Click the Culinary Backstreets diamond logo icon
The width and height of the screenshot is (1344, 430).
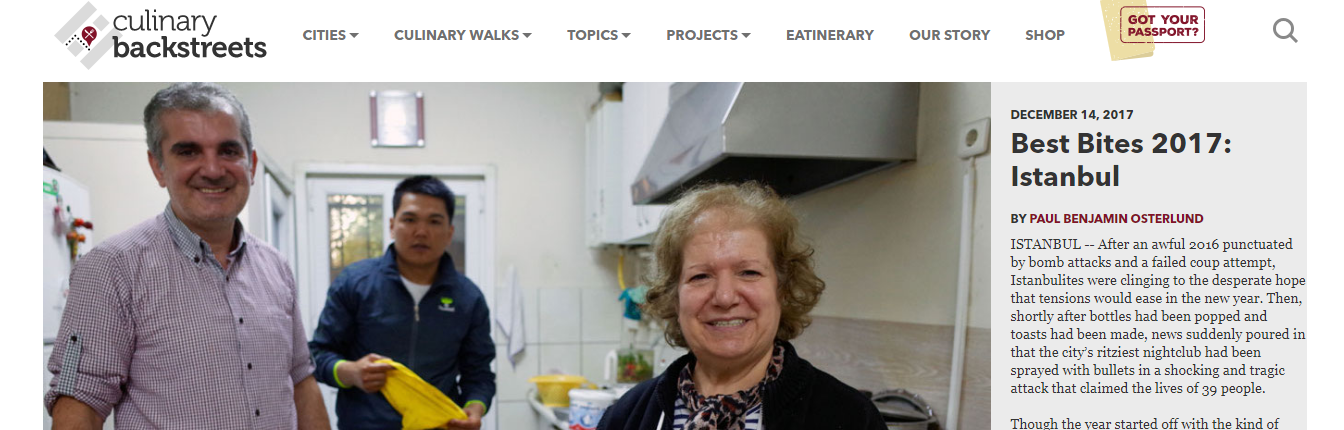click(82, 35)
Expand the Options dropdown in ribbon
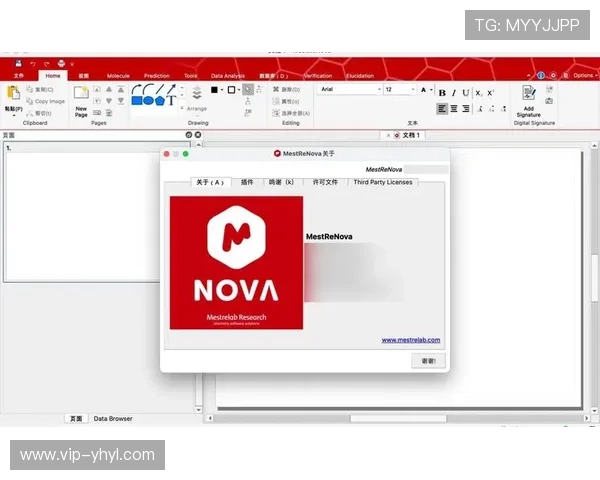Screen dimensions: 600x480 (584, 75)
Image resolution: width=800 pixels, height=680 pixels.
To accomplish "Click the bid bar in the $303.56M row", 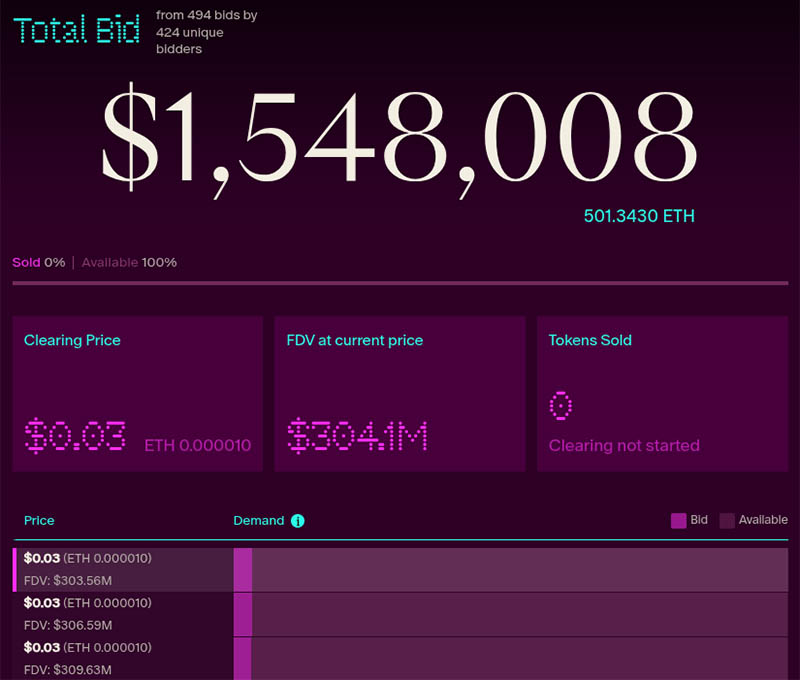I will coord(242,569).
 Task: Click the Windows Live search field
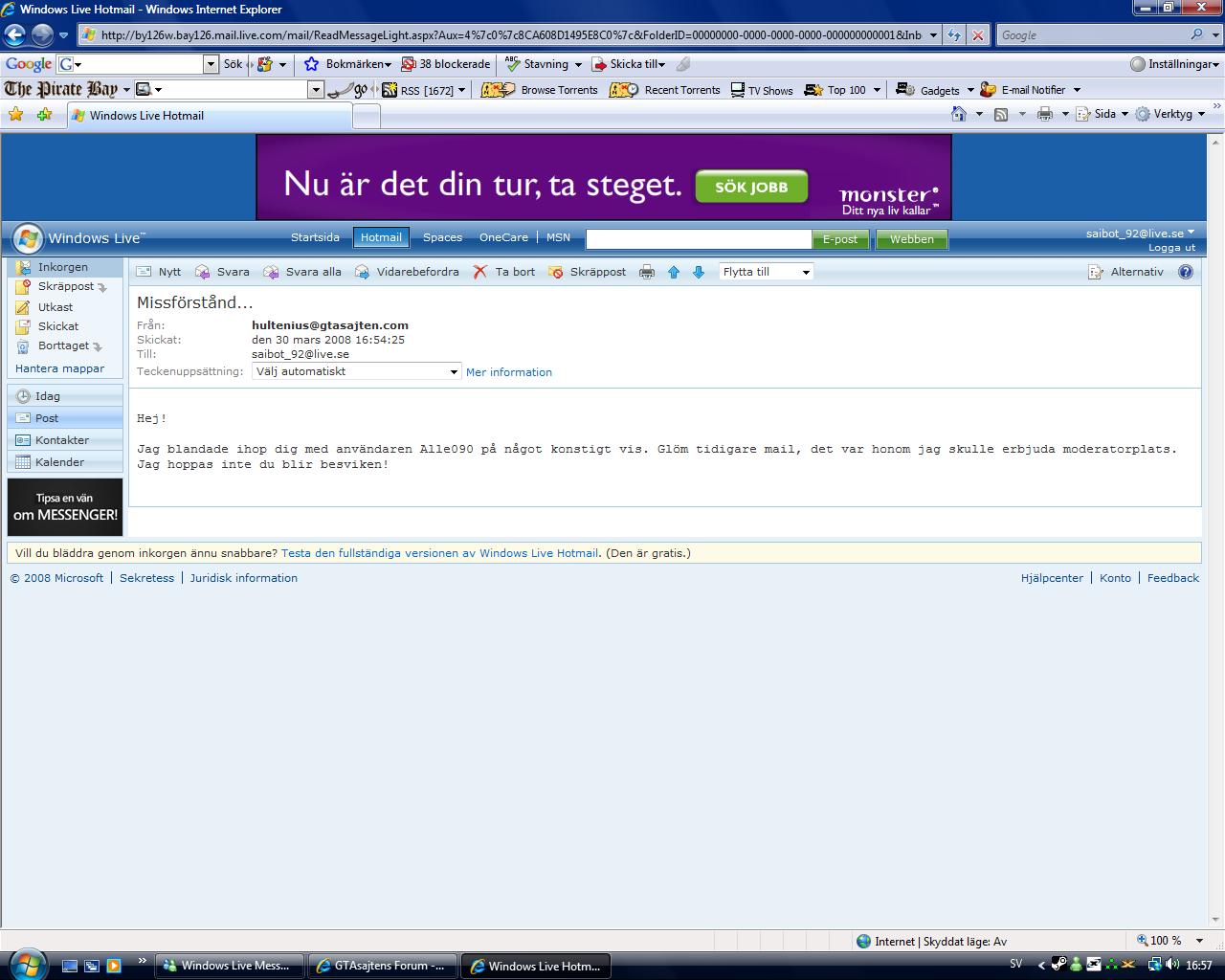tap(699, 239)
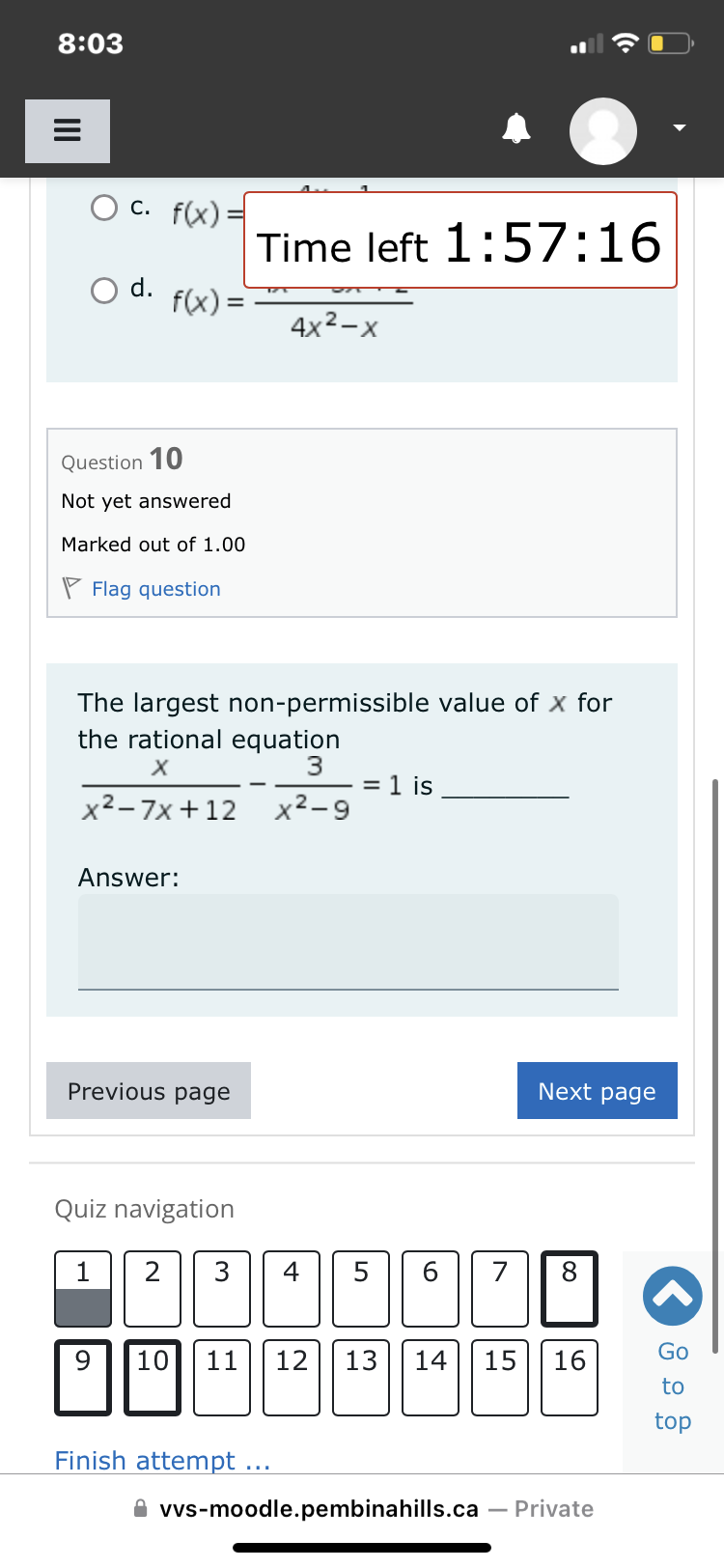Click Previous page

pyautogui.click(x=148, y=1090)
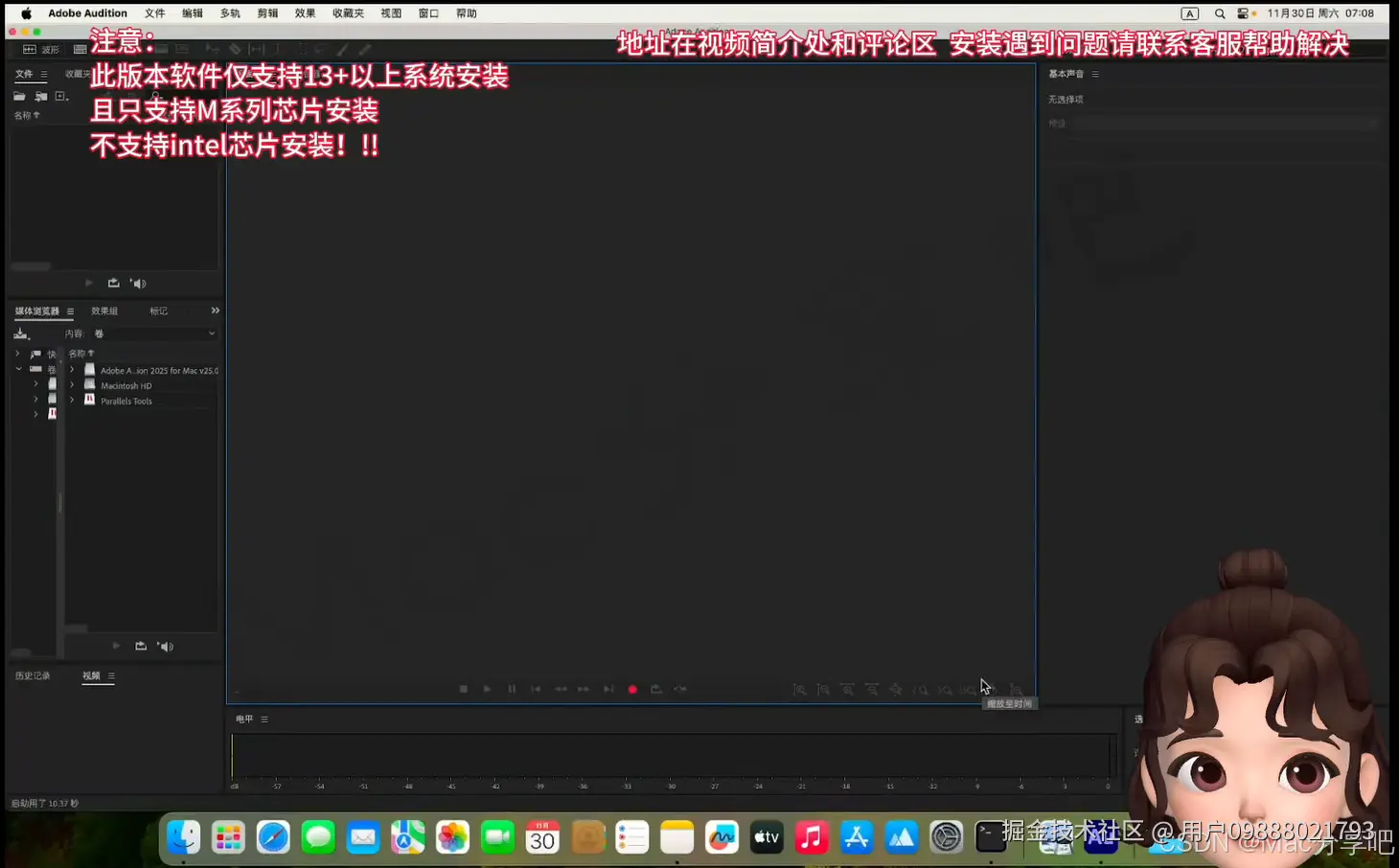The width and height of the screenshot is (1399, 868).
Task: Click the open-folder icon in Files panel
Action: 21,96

__Task description__: Update the listing from its first line through the line holding "Screen dimensions: 600x480 (584, 75)", both included, by replacing "dropdown" with "menu" and keeping everything else the same. Leave the pictures out of your answer.

__The solution__:
Click the Culinary Backstreets diamond logo icon
The width and height of the screenshot is (1344, 430).
click(82, 35)
Expand the Options menu in ribbon
Screen dimensions: 600x480 (584, 75)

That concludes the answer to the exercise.